* Hinweise zur Übung *
**a)** Welche durchschnittliche Schülerzahl an Gymnasien in Sachsen wird im Seitenauszug genannt?
**b)** Schreib den Seitenauszug ab den Worten „Bitte, Frau Kollegin“ bis einschließlich „nicht im Gesetz.“ ab. Setz dabei überall „Oberschulen“ anstelle von „Grundschulen“ ein.

* Seitenauszug *
Protokoll der Sitzung vom 29.04.2010

Bitte sehr, Herr Präsident.

Bitte, Frau Kollegin Roth.

Herr Prof. Wöller, Sie sprachen gerade von der Klassenstärke und vergaßen bei Grundschulen die Zügigkeit zu nennen. Geben Sie mir recht, dass im Schulgesetz steht: einzügige Grundschulen?

Ja.

Gut, danke.

Etwas anderes habe ich auch nicht gesagt; etwas anderes steht auch nicht im Gesetz.

Nein; Sie haben es lediglich vergessen zu erwähnen.

Wenn wir einmal vergleichen: Wir haben bei den Grundschulen in Sachsen eine durchschnittliche Schülerzahl von 19 – in Deutschland beträgt sie 22. Wir haben bei den Gymnasien eine durchschnittliche Schülerzahl von 23 – in Deutschland beträgt sie 27. Die Parameter, die im Schulgesetz festgelegt sind, sind bereits sehr gut; sie tragen auch und gerade deswegen maßgeblich zur Qualität in unseren Schulen bei; und diese Parameter sind umzusetzen, meine Damen und Herren.

(Beifall bei der CDU und vereinzelt bei der FDP – Dr. Eva-Maria Stange, SPD, meldet sich zu einer Zwischenfrage.)

Erlauben Sie eine Zwischenfrage?

* Datenzeilen *

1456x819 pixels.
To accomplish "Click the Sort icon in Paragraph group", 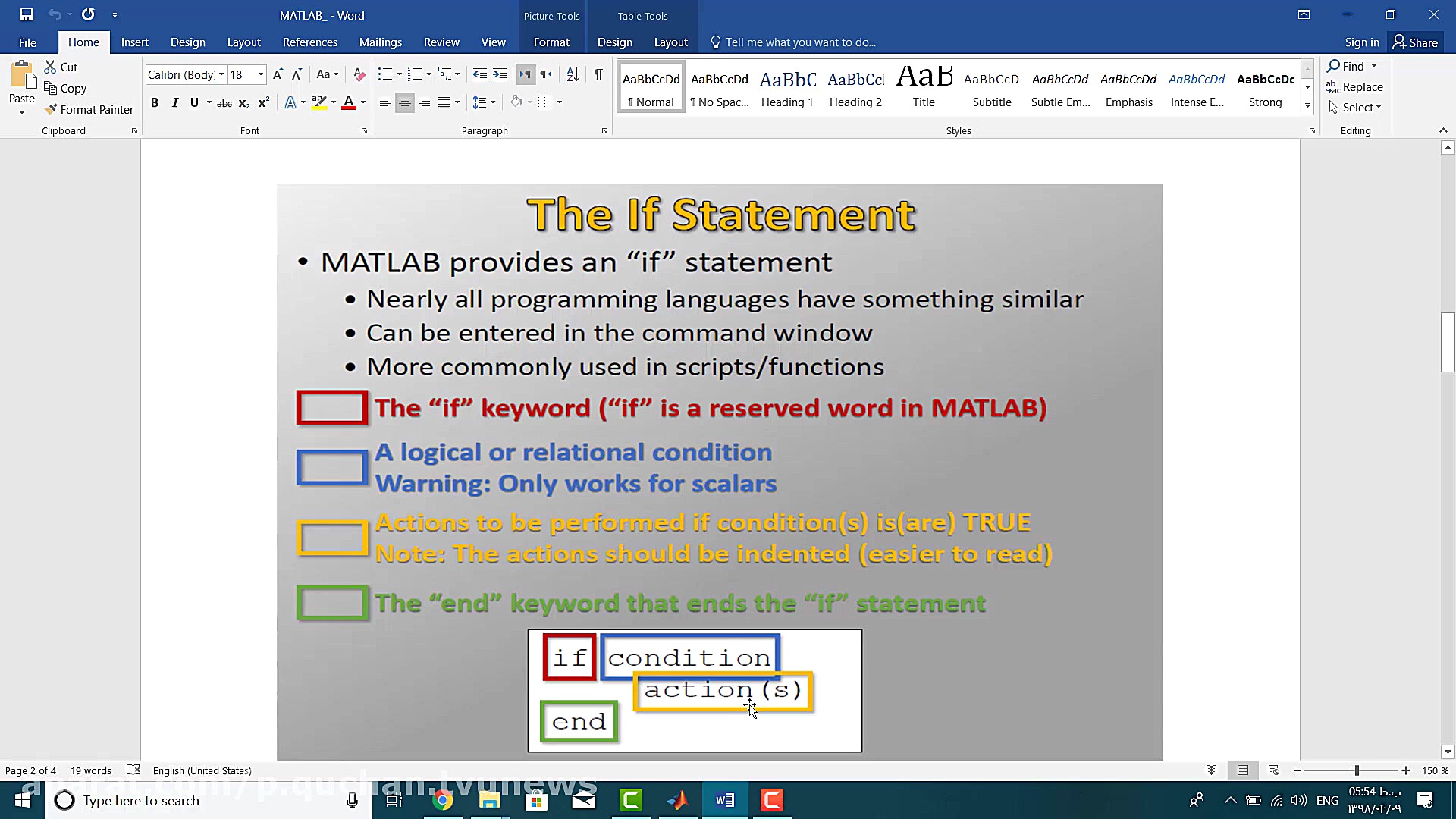I will click(x=573, y=74).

* Lösungen zur Übung *
**a)** 23

**b)**
Bitte, Frau Kollegin Roth.

Herr Prof. Wöller, Sie sprachen gerade von der Klassenstärke und vergaßen bei Oberschulen die Zügigkeit zu nennen. Geben Sie mir recht, dass im Schulgesetz steht: einzügige Oberschulen?

Ja.

Gut, danke.

Etwas anderes habe ich auch nicht gesagt; etwas anderes steht auch nicht im Gesetz.